Win32 - Backtrace from C code - c

I'm currently looking for a way to get backtrace information under Windows, from C code (no C++).
I'm building a cross-platform C library, with reference-counting memory management. It also have an integrated memory debugger that provides informations about memory mistakes (XEOS C Foundation Library).
When a fault occurs, the debugger is launched, providing information about the fault, and the memory record involved.
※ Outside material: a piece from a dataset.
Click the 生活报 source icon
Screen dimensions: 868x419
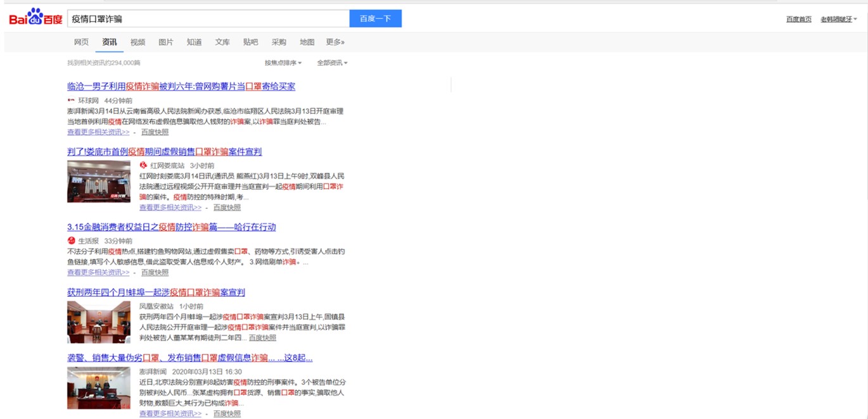(x=72, y=241)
On Linux or Mac OS X, I can look for execinfo.h in order to use the backtrace function, so I can display additional infos about the memory fault.
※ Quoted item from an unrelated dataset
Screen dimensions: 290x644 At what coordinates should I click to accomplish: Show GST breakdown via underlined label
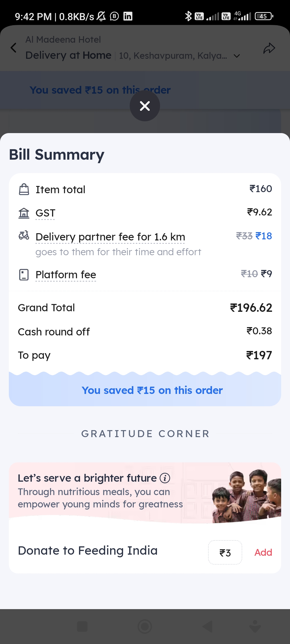tap(45, 213)
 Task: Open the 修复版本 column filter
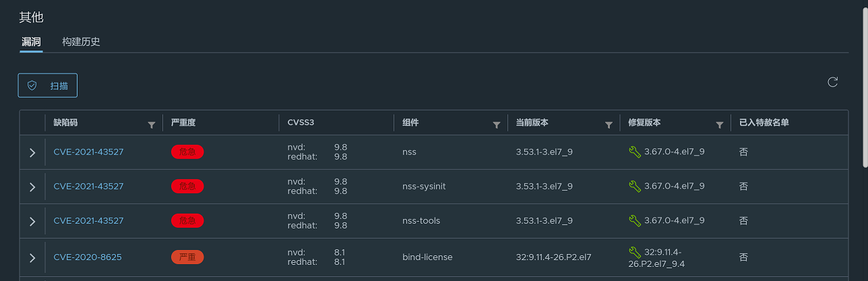click(x=720, y=125)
I'm looking for the same thing on Windows.
I've seen How can one grab a stack trace in C? on Stack Overflow. I don't want to use a third-party library, so the CaptureStackBackTrace or StackWalk functions looks good.
The only problem is that I just don't get how to use them, even with the Microsoft documentation.
I'm not used to Windows programming, as I usually work on POSIX compliant systems.
What are some explanations for those functions, and maybe some examples?
EDIT
I'm now considering using the CaptureStackBackTrace function from DbgHelp.lib, as is seems there's a little less overhead...
Here's what I've tried so far:
unsigned int i;
void * stack[ 100 ];
unsigned short frames;
SYMBOL_INFO symbol;
HANDLE process;
process = GetCurrentProcess();
SymInitialize( process, NULL, TRUE );
frames = CaptureStackBackTrace( 0, 100, stack, NULL );
for( i = 0; i < frames; i++ )
{
SymFromAddr( process, ( DWORD64 )( stack[ i ] ), 0, &symbol );
printf( "%s\n", symbol.Name );
}
I'm just getting junk. I guess I should use something else than SymFromAddr.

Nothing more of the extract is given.